# Shopping Cart: Paypal only Vs Merchant Account



## adpro76 (Jan 2, 2009)

I'm currently using a yahoo store I got set up with their merchant account service so I can accept all the standard credit cards. I also accept Paypal.

What I'm wondering is if anyone has experimented with only taking paypal and dropping the merchant services since people can pay with their credit cards through paypal even if they don't have a paypal account.

I do less than $500 per month in sales so anyway to cut expenses is a big plus, but I'm worried sales will go down if I don't offer the standard merchant services. Has anyone else already done this? Did you see a noticeable drop in sales or an increase in abandoned orders?


----------



## splathead (Dec 4, 2005)

How much does the merchant account charge vs. Paypal? They should be about the same,


----------



## adpro76 (Jan 2, 2009)

splathead said:


> How much does the merchant account charge vs. Paypal? They should be about the same,


The merchant account is $34.95 base fee plus transaction charges. I think the base fee is waived if you go over a certain amount of sales, but I never have.

I'm sure it'd be comparable with paypal but I'm really trying to figure out if I'll lose sales by not offering the traditional credit card processing.


----------



## dan-ann (Oct 25, 2007)

as a shopper would not bother me one bit since you can use your credit card or paypal with the paypal account. Why pay for having 2 different services.


----------



## Pwear (Mar 7, 2008)

Paypal Pro can be integrated into your cart as a merchant service. It'll process cards right on your site without redirecting to Paypal, just like a normal merchant account would. I believe it's 30 bucks a month plus some percentage of sales.


----------



## Steph (Jan 26, 2008)

When I still had my site up, I was using just Paypal. It would direct customers to Paypal, and then send them back to my site when they were finished, which was fine.

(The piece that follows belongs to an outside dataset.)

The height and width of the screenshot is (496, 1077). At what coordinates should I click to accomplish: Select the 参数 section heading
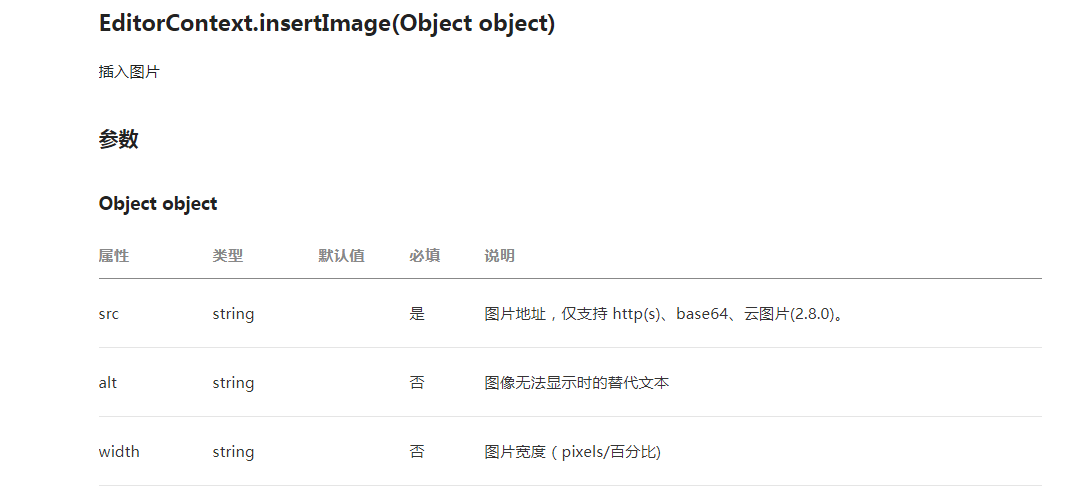(118, 139)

What I DID NOT like, and actually took many, many phone calls about, was:

-Sure, they say you can use your credit card. However, for a customer to actually go through and use their credit card instead of a Paypal account was confusing for many. The "Pay by Credit Card" link is tiny and buried in text, whereas the "Login to Paypal" is large and obvious. Lots of customers were confused, calling to ask how to pay by CC. I also had a great deal of customers abandon at this exact screen in the checkout process

-If you already have a Paypal account associated with your CC #, you have to pay by logging into Paypal. Lots of customers did not want to do this for several reasons (lost Paypal login, spouse has access to Paypal as well and its a gift, etc.)

When I launch again, I am really going to make an effort to not use Paypal. That being said, if the cost is prohibitive to use an alternate method, Paypal did work fine.


----------



## spiderx1 (Oct 12, 2009)

I use the PAYPAL version to take all credit cards even though they do not need a paypal account, however, when they go to the sight it can be confusing and appears as though you need a paypal account when you do not. I feel that I have lost many sales due to this. I need to change also, open to suggestions.


----------



## adpro76 (Jan 2, 2009)

Here's the url for the info on paypal pro:

https://merchant.paypal.com/cgi-bin/marketingweb?cmd=_render-content&content_ID=merchant/wp_pro


They say that their model works out to be cheaper than most merchant service accounts, but I do not pay any of the fees they have listed in the example and their cost per transaction is higher. It's probably still pretty comparable though. It would be nice to have everything under one account, but doesn't look like it'll save me any money. They do mention that customers stay on your site.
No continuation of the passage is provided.